Wendy Guerra |
Alejo Carpentier,
Guillermo Cabrera Infante, Reinaldo Arenas, Pedro Juan Gutiérrez e Leonardo
Padura são alguns dos autores da literatura cubana, que são possíveis de serem
encontrados nas livrarias e sebos do Brasil. Nem todos, infelizmente, habitam
as prateleiras das nossas universidades; o que não causa surpresa, uma vez que
até determinados autores nacionais, como Carolina de Jesus, por exemplo, ainda
são invisíveis para muitos dos nossos leitores.
E se voltarmos os olhos
para as escritoras cubanas, muito pouco ou quase nada se conhece por aqui. Não
que elas não existam, mas que por inúmeras razões sua literatura ainda não
chega ao Brasil como, por exemplo, já chegaram autoras como a moçambicana
Paulina Chiziane.

(Entradas de dados armazenadas)
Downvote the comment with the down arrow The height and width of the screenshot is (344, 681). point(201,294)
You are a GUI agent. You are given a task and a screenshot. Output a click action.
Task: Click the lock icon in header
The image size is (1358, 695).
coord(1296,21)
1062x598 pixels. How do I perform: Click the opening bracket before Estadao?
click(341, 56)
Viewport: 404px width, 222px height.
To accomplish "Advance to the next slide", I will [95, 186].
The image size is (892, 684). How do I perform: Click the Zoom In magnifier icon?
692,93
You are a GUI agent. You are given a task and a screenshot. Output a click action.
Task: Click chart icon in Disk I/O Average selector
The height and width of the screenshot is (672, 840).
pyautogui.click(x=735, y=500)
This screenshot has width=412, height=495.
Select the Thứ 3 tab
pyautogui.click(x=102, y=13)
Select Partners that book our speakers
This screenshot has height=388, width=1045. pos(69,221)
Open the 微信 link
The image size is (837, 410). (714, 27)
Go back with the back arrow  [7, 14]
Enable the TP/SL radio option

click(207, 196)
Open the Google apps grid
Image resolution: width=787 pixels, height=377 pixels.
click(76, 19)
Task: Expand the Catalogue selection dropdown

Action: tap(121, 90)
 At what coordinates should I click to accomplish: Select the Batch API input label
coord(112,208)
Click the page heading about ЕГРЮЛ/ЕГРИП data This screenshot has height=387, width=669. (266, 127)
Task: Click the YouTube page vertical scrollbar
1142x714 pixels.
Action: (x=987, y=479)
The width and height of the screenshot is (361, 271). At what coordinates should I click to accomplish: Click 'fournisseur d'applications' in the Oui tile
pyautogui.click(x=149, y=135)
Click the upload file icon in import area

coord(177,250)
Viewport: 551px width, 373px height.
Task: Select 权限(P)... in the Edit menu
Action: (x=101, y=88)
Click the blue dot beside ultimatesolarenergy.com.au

● **Exercício proposto 1**
Quais autores da literatura cubana o trecho aponta como possíveis de encontrar nas livrarias e sebos do Brasil?
● **Exercício proposto 2**
Qual autora moçambicana o trecho cita como exemplo de escritora que já chegou ao Brasil?
● **Exercício proposto 3**
Reproduza o trecho de "Wendy Guerra |" até "Paulina Chiziane.", trocando "universidades" por "bibliotecas".

● **Resposta 1**
Alejo Carpentier, Guillermo Cabrera Infante, Reinaldo Arenas, Pedro Juan Gutiérrez e Leonardo Padura.

● **Resposta 2**
Paulina Chiziane.

● **Resposta 3**
Wendy Guerra |
Alejo Carpentier,
Guillermo Cabrera Infante, Reinaldo Arenas, Pedro Juan Gutiérrez e Leonardo
Padura são alguns dos autores da literatura cubana, que são possíveis de serem
encontrados nas livrarias e sebos do Brasil. Nem todos, infelizmente, habitam
as prateleiras das nossas bibliotecas; o que não causa surpresa, uma vez que
até determinados autores nacionais, como Carolina de Jesus, por exemplo, ainda
são invisíveis para muitos dos nossos leitores.
E se voltarmos os olhos
para as escritoras cubanas, muito pouco ou quase nada se conhece por aqui. Não
que elas não existam, mas que por inúmeras razões sua literatura ainda não
chega ao Brasil como, por exemplo, já chegaram autoras como a moçambicana
Paulina Chiziane.